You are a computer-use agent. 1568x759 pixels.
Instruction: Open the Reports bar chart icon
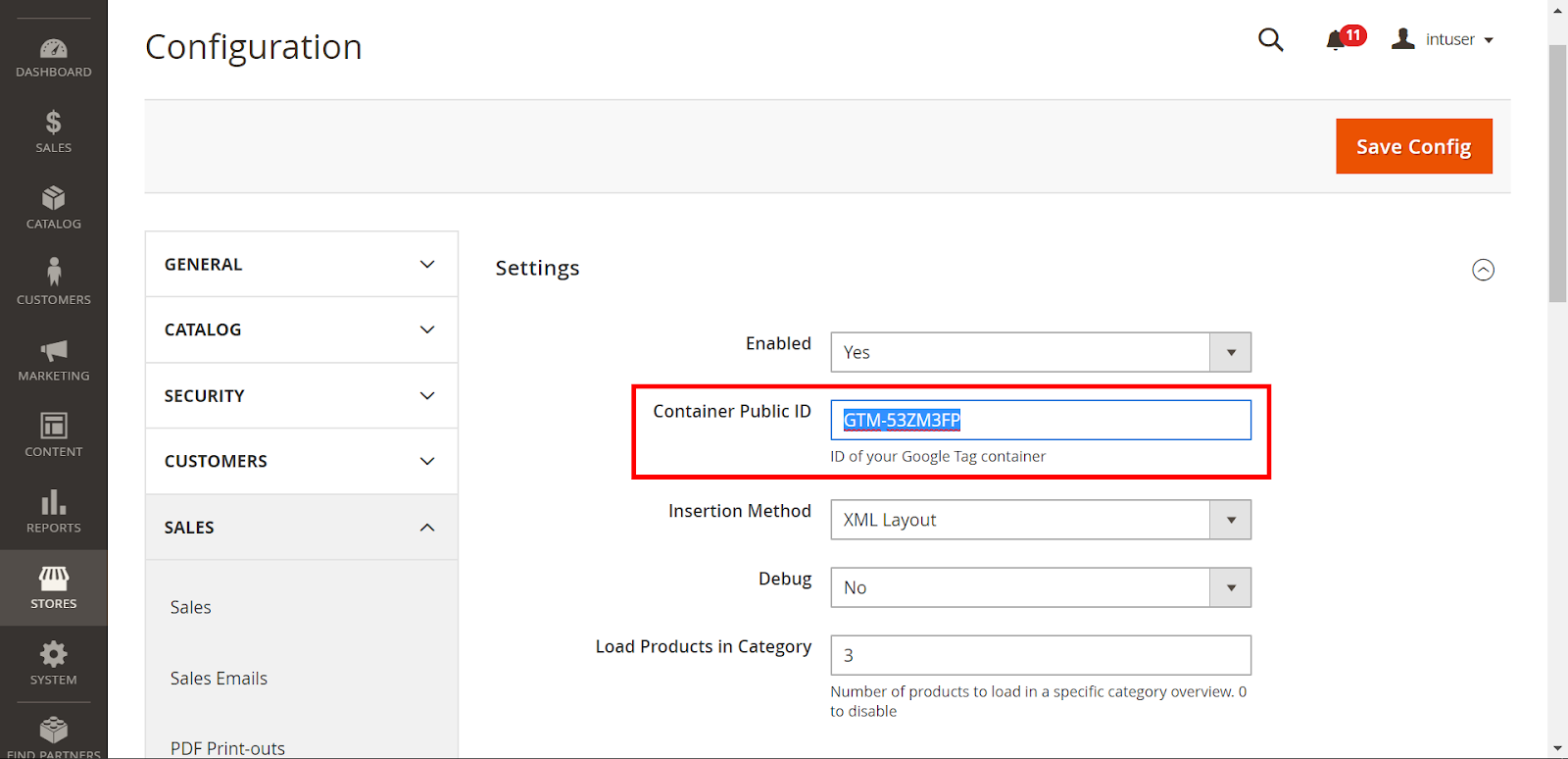tap(53, 503)
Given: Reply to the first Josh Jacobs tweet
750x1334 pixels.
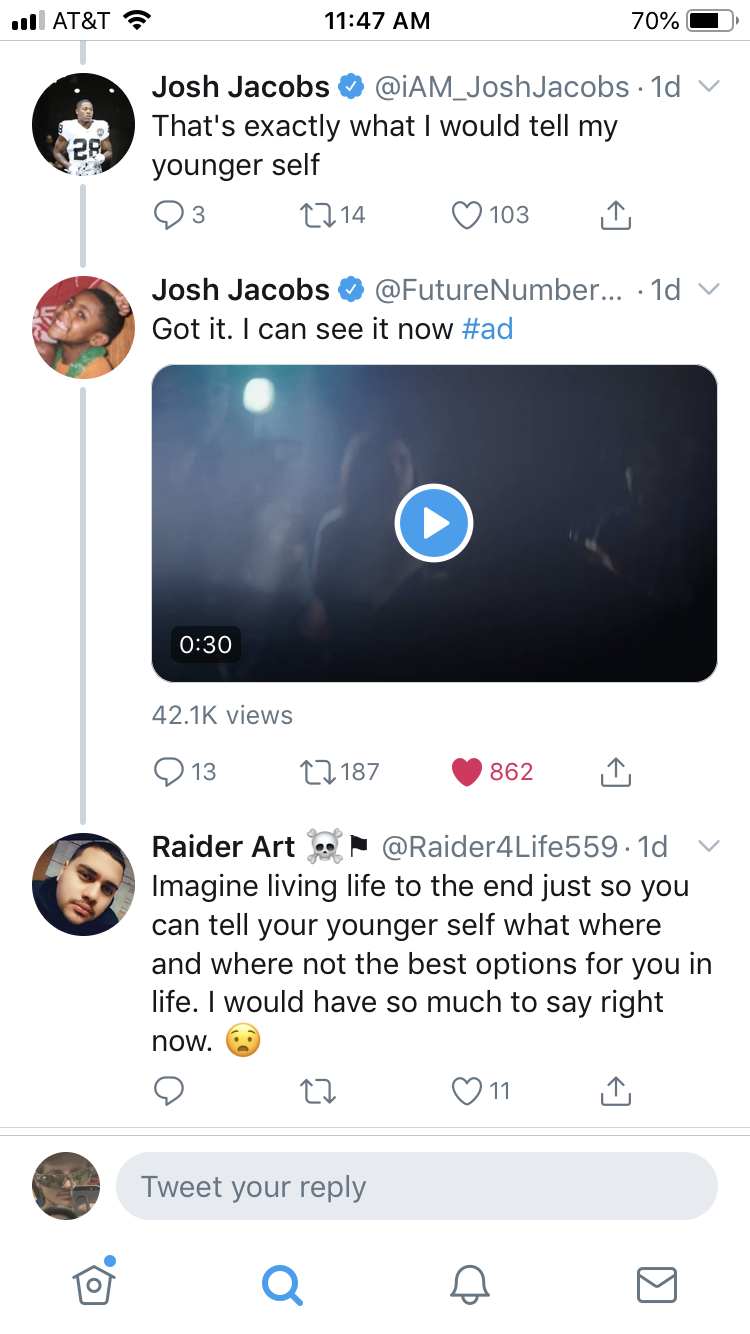Looking at the screenshot, I should tap(168, 215).
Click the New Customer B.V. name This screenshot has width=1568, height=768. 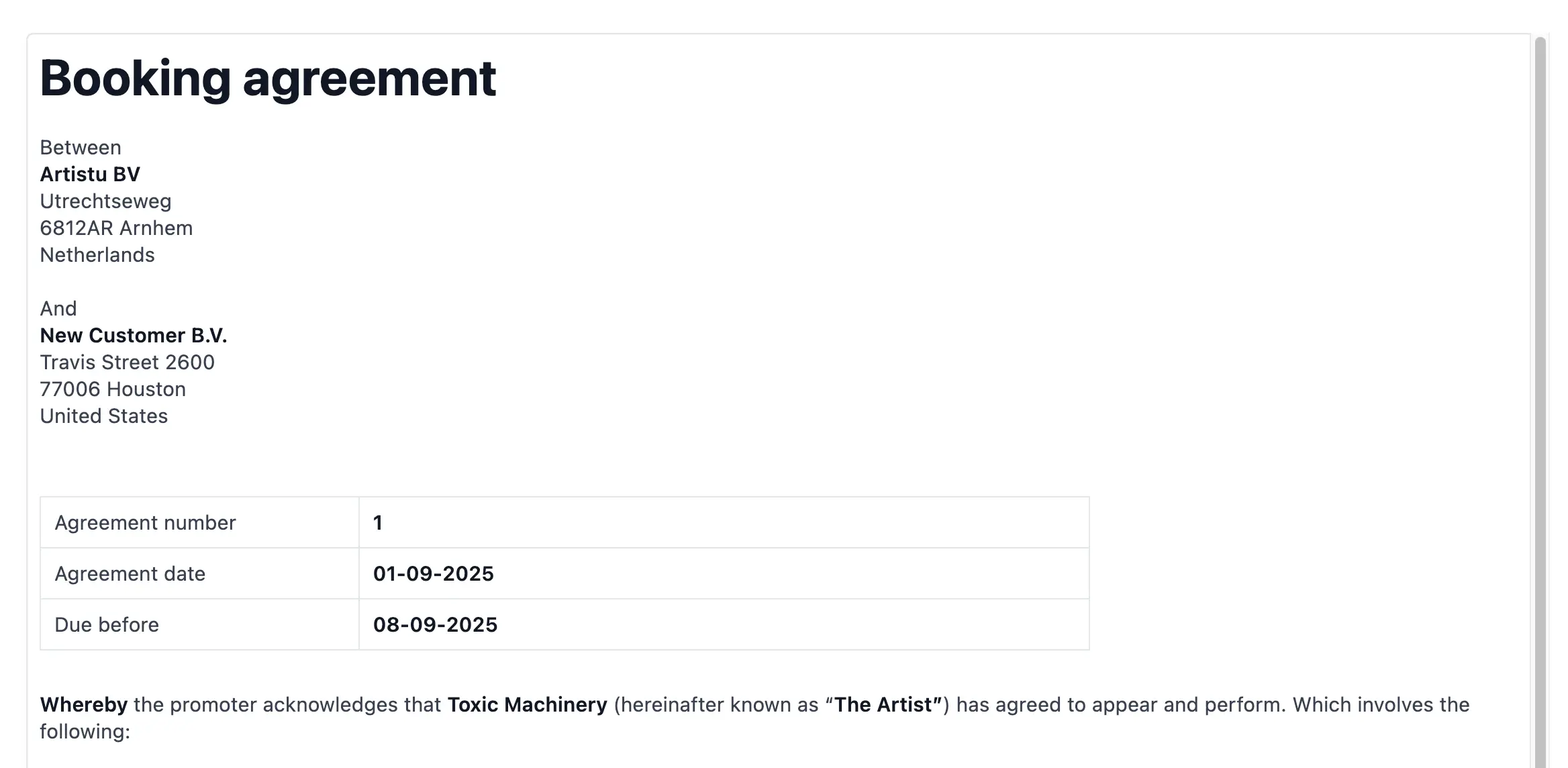point(134,336)
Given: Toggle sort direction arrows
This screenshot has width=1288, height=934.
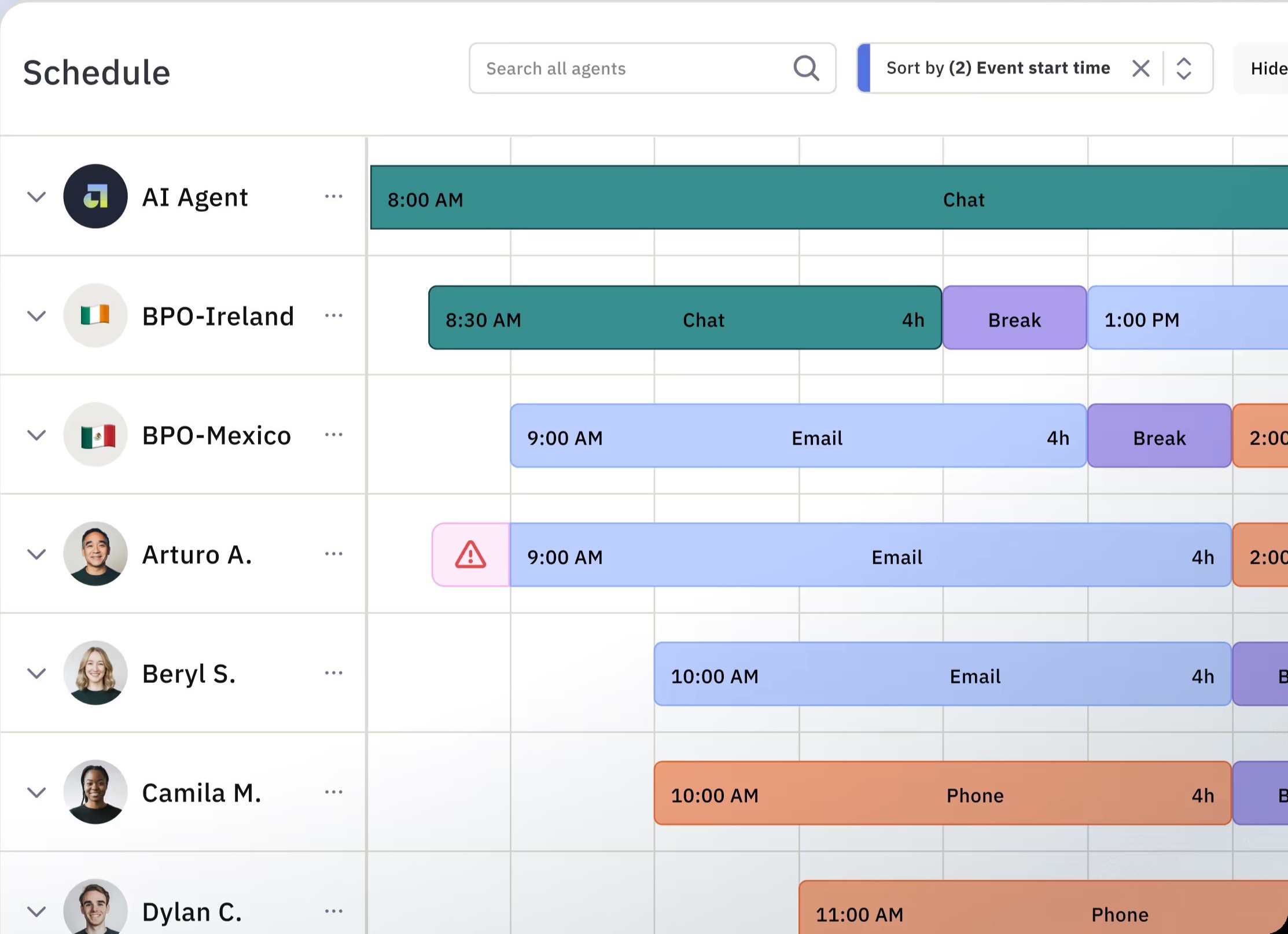Looking at the screenshot, I should pyautogui.click(x=1184, y=68).
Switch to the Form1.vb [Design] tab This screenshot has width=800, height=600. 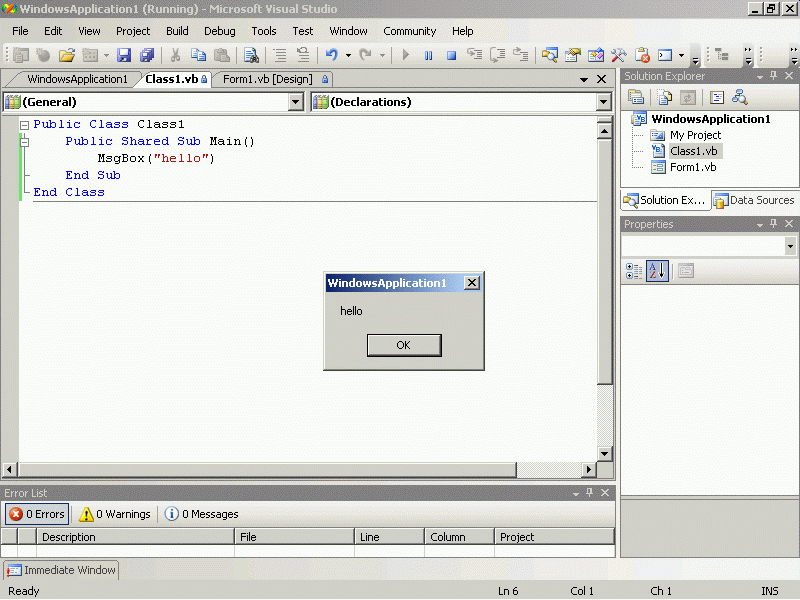tap(267, 79)
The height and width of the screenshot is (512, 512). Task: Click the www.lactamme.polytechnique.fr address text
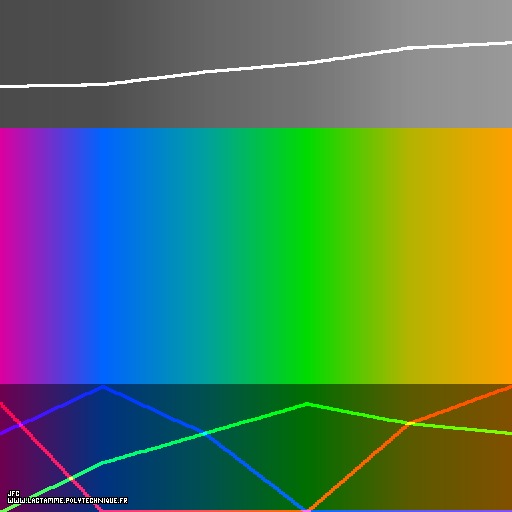point(67,501)
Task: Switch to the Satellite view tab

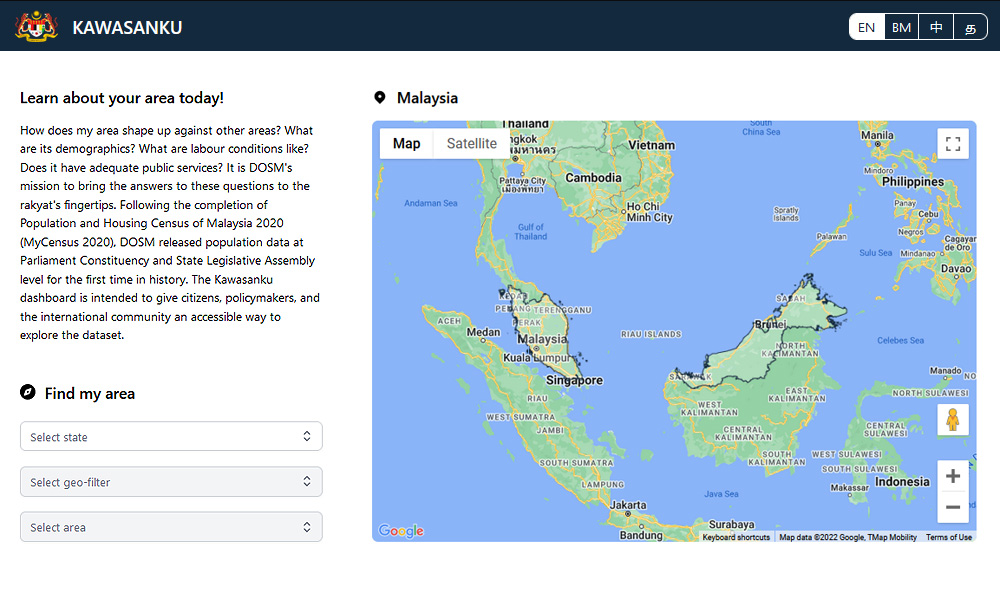Action: pos(471,144)
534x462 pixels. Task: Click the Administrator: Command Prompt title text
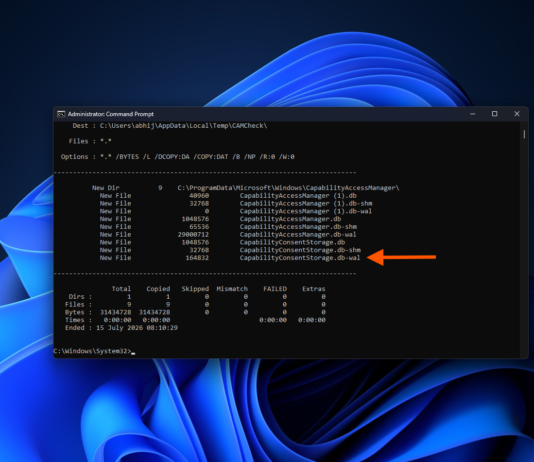click(111, 114)
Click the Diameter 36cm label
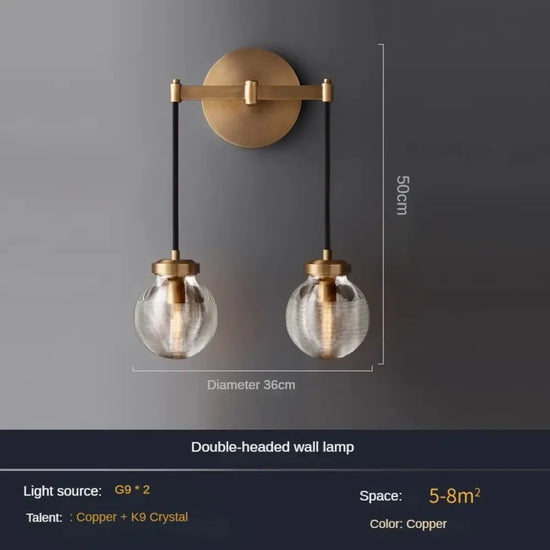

#### [WHAT THE EXERCISE ASKS]
Express the lines of the listing as a Markdown table, starting at the line holding "The height and" and continuing through the end of the listing, with both ends included. Use the columns No. and Line, skip blank lines, and leave the pictures out.

#### [FULL RESPONSE]
| No. | Line |
|---|---|
| 1 | The height and width of the screenshot is (512, 512). Task: Click the www.lactamme.polytechnique.fr address text |
| 2 | point(67,501) |
| 3 | Task: Switch to the Satellite view tab |
| 4 | Action: pos(471,144) |
| 5 | 534x462 pixels. Task: Click the Administrator: Command Prompt title text |
| 6 | click(111, 114) |
| 7 | Click the Diameter 36cm label |